### Task to complete
Continue the passage on perturbing time series to measure how informative a classification explanation is, starting right after its final line.

The goal of providing a TSC explanation is to focus on the discriminative parts of the time series. If the explanation is truly informative, it should point out those parts of the time series that are most relevant for the classification decision. Consequently, if we perturb these parts, then the time series will be harder to classify. The more informative the explanation, the higher the decrease in accuracy we expect, since we knock out the important information contained in the data, for making a classification decision. In this section we provide an approach for quantifying the informativeness of an explanation, by perturbing the data points, as guided by the explanation.

Discriminative weights are identified by a threshold k ($0\le k \le 100 $) that represent the $(100\,-\,k)$-percentile of the non-negative weight vector (w) that explains a time series. This threshold allows us to focus on the highest magnitude weights in the vector, e.g., $k=10$ means that we focus on the top 10% highest weights in the vector. With a specific value of k, the discriminative parts of the time series are those parts where $w_t$ belongs to the $(100-k)$-percentile discriminative weights. This part is important because the weight magnitude captures information about the discrimination power of the corresponding data point in the time series. Similarly, with the same threshold k, the non-discriminative parts of the time series are parts which have $w_t$ in the k-percentile of the time series (e.g., for $k=10$ these are the bottom 10% weights with lowest magnitude) (Fig. 3).

We perturb a time series by adding Gaussian noise to its original signal. If the time series is represented by a vector x and the entire series is perturbed, the noisy time series would be represented by the new $x_{perturbed}$ vector

$$ x_{perturbed} = x + \mathcal {N}(\mu , \sigma ^{2}) $$

If a time series is normalized, the distribution for the Gaussian noise would be sampled from $\mathcal {N}(0,\, \sigma _1)$. The parameter $\sigma _1$ controls the magnitude of the noise.

In a similar fashion, the time series can also be selectively perturbed in accordance to a condition. In this case, we can perturb parts of the time series based on the corresponding weights in the explanation vector and keep the rest of the time series unchanged. With this logic of perturbing the time series (in accordance to a given weight vector), we selectively add noise to the time series as follows:

Type 1: Perturbation applied only to discriminative region.

### Source excerpt
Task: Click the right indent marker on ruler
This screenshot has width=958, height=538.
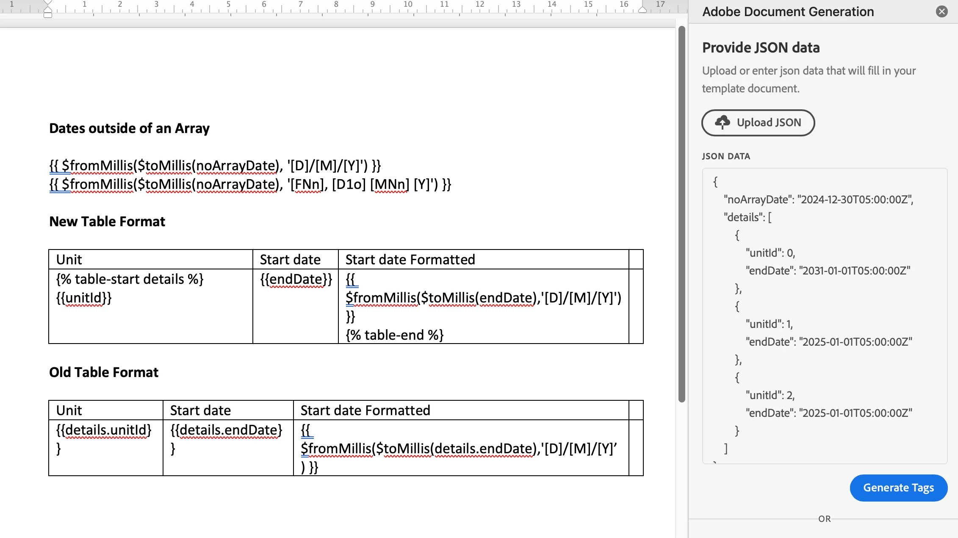Action: [x=642, y=10]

### Expected answer
Type 2: Perturbation applied only to non-discriminative region.

3.2 Method 1: Evaluating a Single Explanation Method

We propose an experiment to evaluate the informativeness of one explanation method. We aim to answer the question: Is the explanation method truly informative? In this experiment, we first build a time series classifier using the original, non-perturbed training time series. This classifier serves as the evaluation classifier for the explanation method, i.e., a referee classifier. In addition, we use the explanation method that we want to evaluate, to generate multiple versions of the test dataset, each corresponding to a value of the threshold k ($0 \le k \le 100$). For each value of k, we generate two perturbed test sets: one is only perturbed with Type 1 noise, the other is only perturbed with Type 2 noise. Using the referee classifier, we measure the accuracy in each perturbed test dataset. The entire process is summarized in Fig. 4.

If the explanation method being evaluated is indeed informative, we expect that the perturbation of the discriminative parts (test datasets with Type 1 noise) reduces the classifiers accuracy more than the perturbation of the non-discriminative parts (test datasets with Type 2 noise).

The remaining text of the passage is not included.